The younger Alexander Murray was commissioned as a captain in the 90th Perthshire Volunteers in 1796 and served in the regiment until 1800, when he moved to the Royal Clan Alpin Fencibles, of which his father was colonel. He was given the rank of major. After the Fencibles disbanded two years later, he transferred to the 67th Regiment and then in 1808 became lieutenant-colonel of the 1st Battalion of the 6th Regiment. He was with it when it carried out the Walcheren Expedition in 1809. In 1812, he became lieutenant-colonel in the 4th Ceylon Regiment and was promoted to the rank of colonel in the Army in 1814. He was placed on the half-pay list two years later and promoted to major-general in 1825.

== Family and later life ==
In 1810 Murray married Lady Charlotte Anne Sinclair, daughter of James Sinclair, 12th Earl of Caithness.

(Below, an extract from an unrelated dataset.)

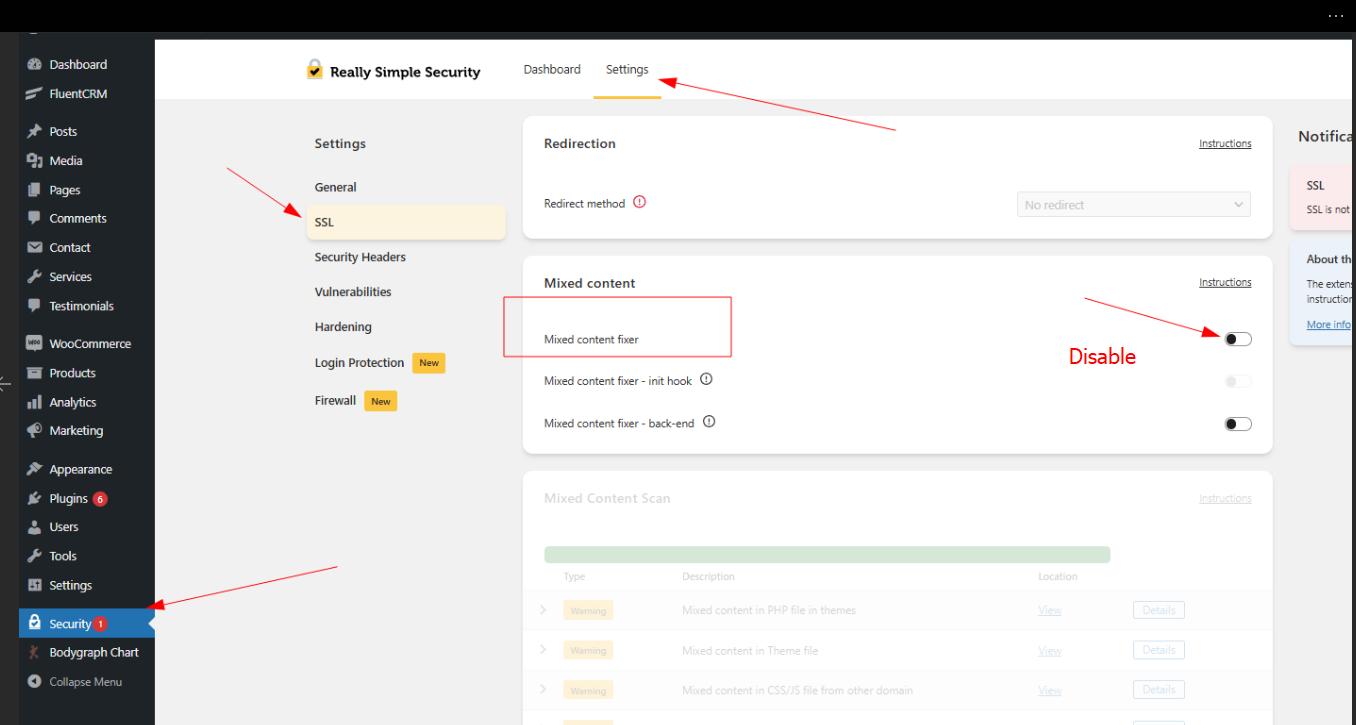This screenshot has height=725, width=1356.
Task: Click info icon next to init hook
Action: pyautogui.click(x=706, y=380)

They had seven children:

- Captain Alexander Nugent Murray Macgregor (died 1844), an officer in the Bengal Army, who married Eleanor, daughter of one Captain Hopper.
- Caithness Evan Edmund Murray Macgregor (died 1834).
- Colonel John Murray Macgregor (1819–1891), who married Mary Barbara, daughter of John Featherstone of Blackhall and Newbus Grange; his daughter Charlotte married Major-General John Elpinstone (died 1877).
- Major-General Evan Murray Macgregor (1822–1885) served in the cavalry in the East India Company's Army and the British Indian Army and was promoted to lieutenant-colonel in 1866, Brevet Colonel in 1871 and on retirement was granted the honorary rank of major-general in 1875. He married Sophie Mary Ann (died 1885), daughter of Charles Frederick Collier, inspector-general in the Indian Army, and had six children; he retired to Hobart, Tasmania, where he and his wife died.
- Jane Helen Campbell Murray Macgregor (died 1860), who married Colonel Alex Boyd Kerr, an officer in the Madras Rifles.
- Frances Grace Hay Murray Macgregor, who married Major-General Edward Every Miller (died 1877) and whose eldest daughter Charlotte (died 1880) married Lieutenant-General Sir Frederick Paul Haines, the Commander-in-Chief, India.
- Charlotte Murray Macgregor (died 1850), who had married James Alexander Cruikshank of Langley Park (died 1849), and died childless.

Murray had added the surname Macgregor to Murray in 1822. He died on 20 August 1827. His widow died on 7 April 1854.